Set exercise:
Answer these questions using the text excerpt below.
(a) In what year did Elder Holland give the talk "To Young Women"?
(b) What did the writer once measure multiple times a day?
(c) What kind of animals are the two friends in the children's book I Like the Way You Are?

Text excerpt:
It takes a lot for me to pull out a dictionary, but semiotics, I like a girl willing to string together a rarely used combination of syllables. I like Anna Sanford Lowe. 
In 2005 Elder Holland gave a talk, “To Young Women”, in the October session.  A few lines of this incredibly insightful talk have been permanently burned in my memory and heart:
“I plead with you young women to please be more accepting of yourselves, including your body shape and style, with a little less longing to look like someone else. We are all different. Some are tall, and some are short. Some are round, and some are thin. And almost everyone at some time or other wants to be something they are not!”
My whole life I have tried to “fit in”.  To be someone I am not.  I wanted to look like everyone else.  Average.  Normal.  I have had to stop using those words, because I reached a point in my life where I realized that they don’t have any meaning.  Now I am not delving into semiotics here, claiming words have no definitions, but normal, average have no meaning because they mean something different for every person.  There was a time in my life when I measured my thighs multiple times a day.  What was the ideal measurement?  Someone once asked me that.  And suddenly, I realized.  There is no normal.  There is no perfect thigh size.  Beauty is in the eye of the beholder.  And I am the beholder in the mirror everyday.  I had to start believing that I am beautiful.  I had to stop trying to “fit in.”  Because that state of being doesn’t exist.  We are who we are.  And we need to like the way we are.  
I thought about some lines from one of my favorite ever, and ever children’s books: I Like the Way You Are.  Two turtles.  Two friends.  Very different.  And at the end of each story, one turtle says to the other: “I am who I am.  And I am not who I am not.”  And the friend turtle answers back: “I like the way you are.”  I cry almost every time I read that book with my kids.  I want to put those lines on each of their walls and say it to them every night before they go to bed.  And when they wake up.  And when they come home from school crying because someone said they were too this or not enough that.  I want them to know and be proud of who they are.  And proud of who they are not.  And to know that I, and their Heavenly Father, LOVE the way they are.

Data supplied:
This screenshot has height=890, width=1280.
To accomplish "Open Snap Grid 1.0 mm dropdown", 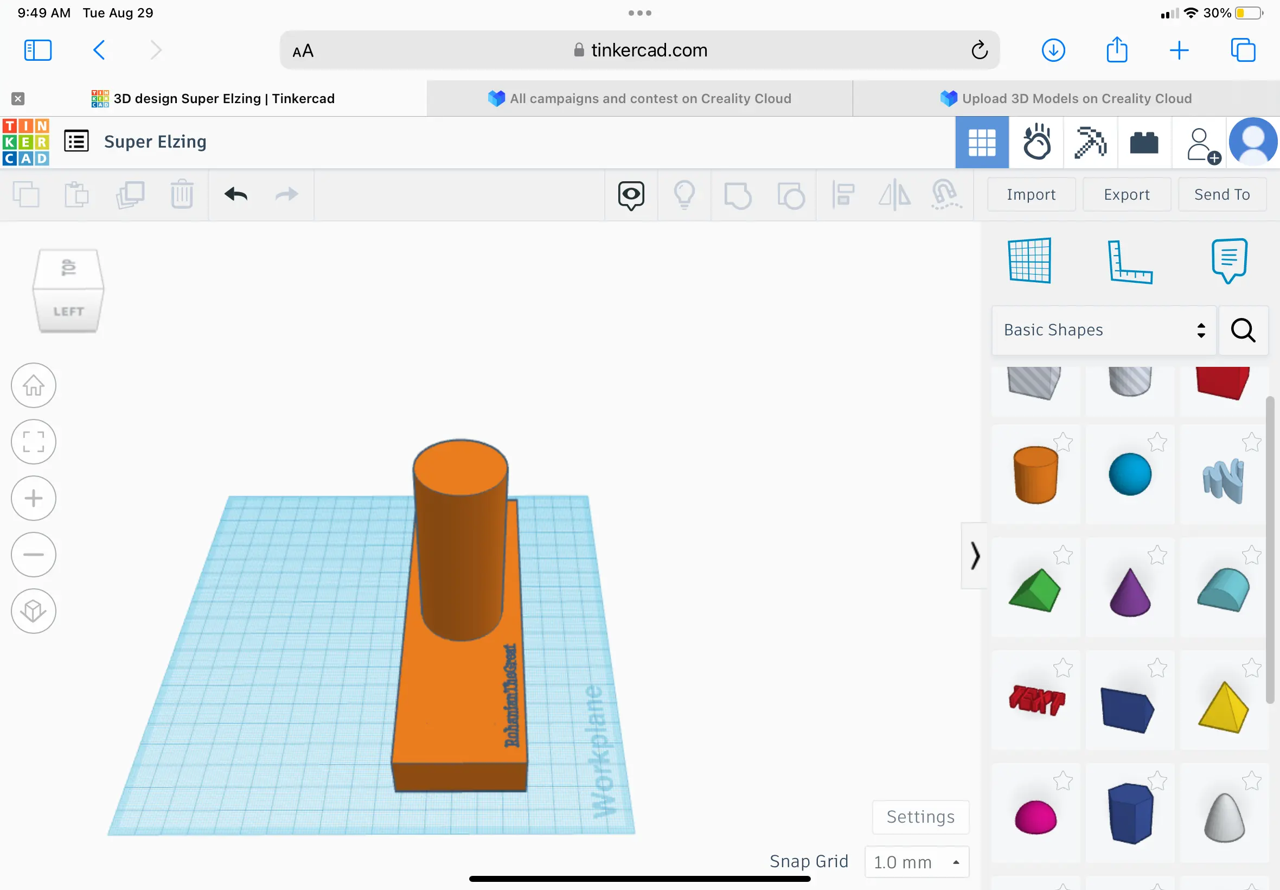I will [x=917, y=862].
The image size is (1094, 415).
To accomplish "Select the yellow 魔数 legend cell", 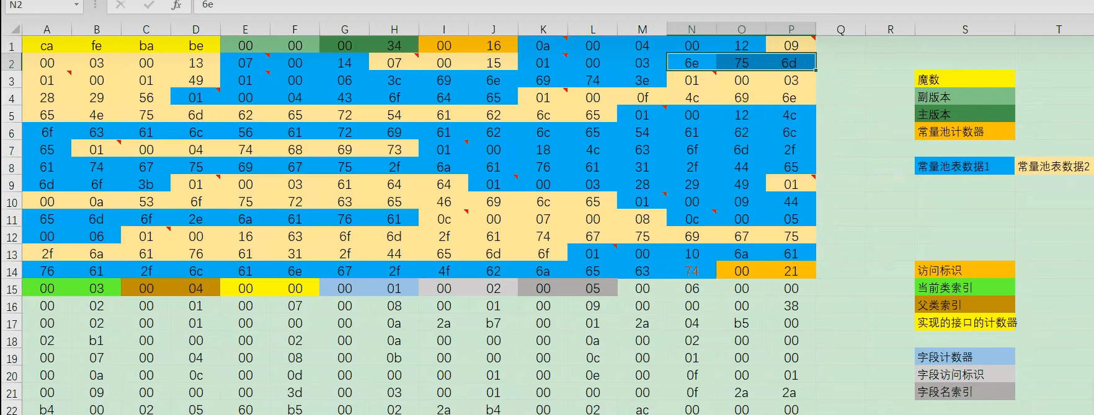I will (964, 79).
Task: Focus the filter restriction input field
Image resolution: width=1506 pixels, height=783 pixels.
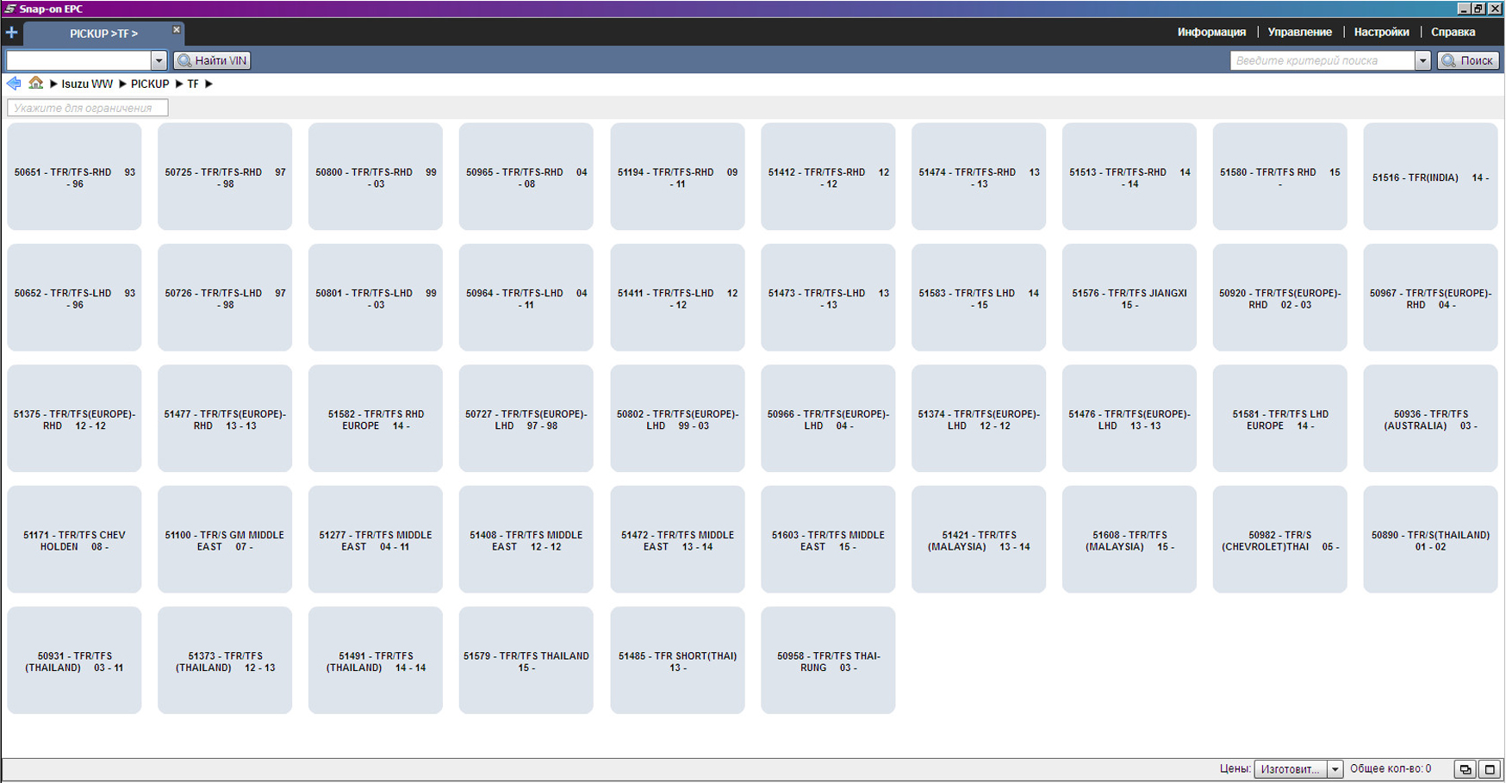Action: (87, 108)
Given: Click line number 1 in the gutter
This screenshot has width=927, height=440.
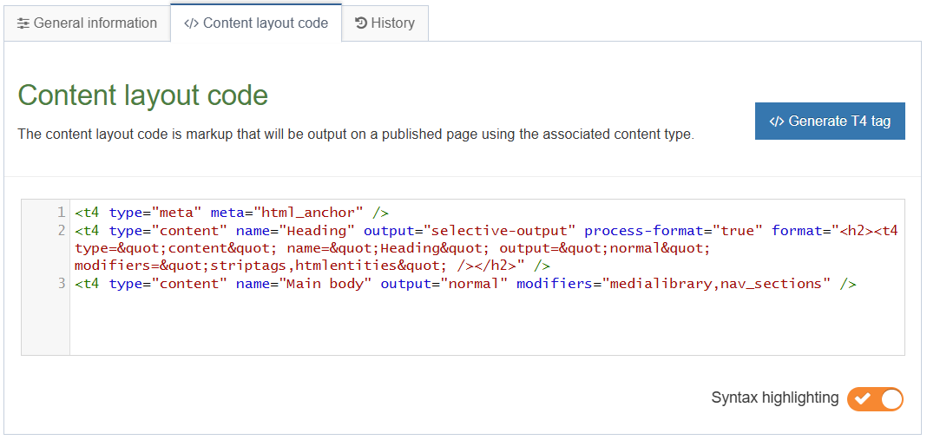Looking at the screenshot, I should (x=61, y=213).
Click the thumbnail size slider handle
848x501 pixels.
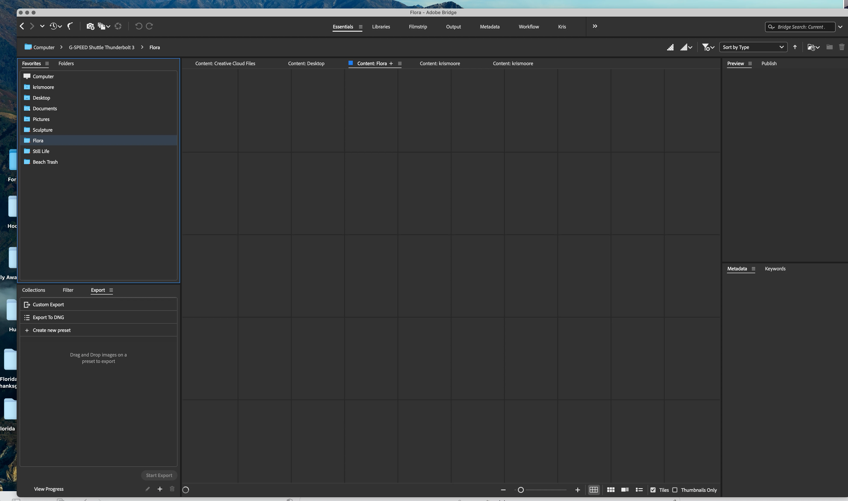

Final result:
(a) 2005
(b) Thighs
(c) Turtles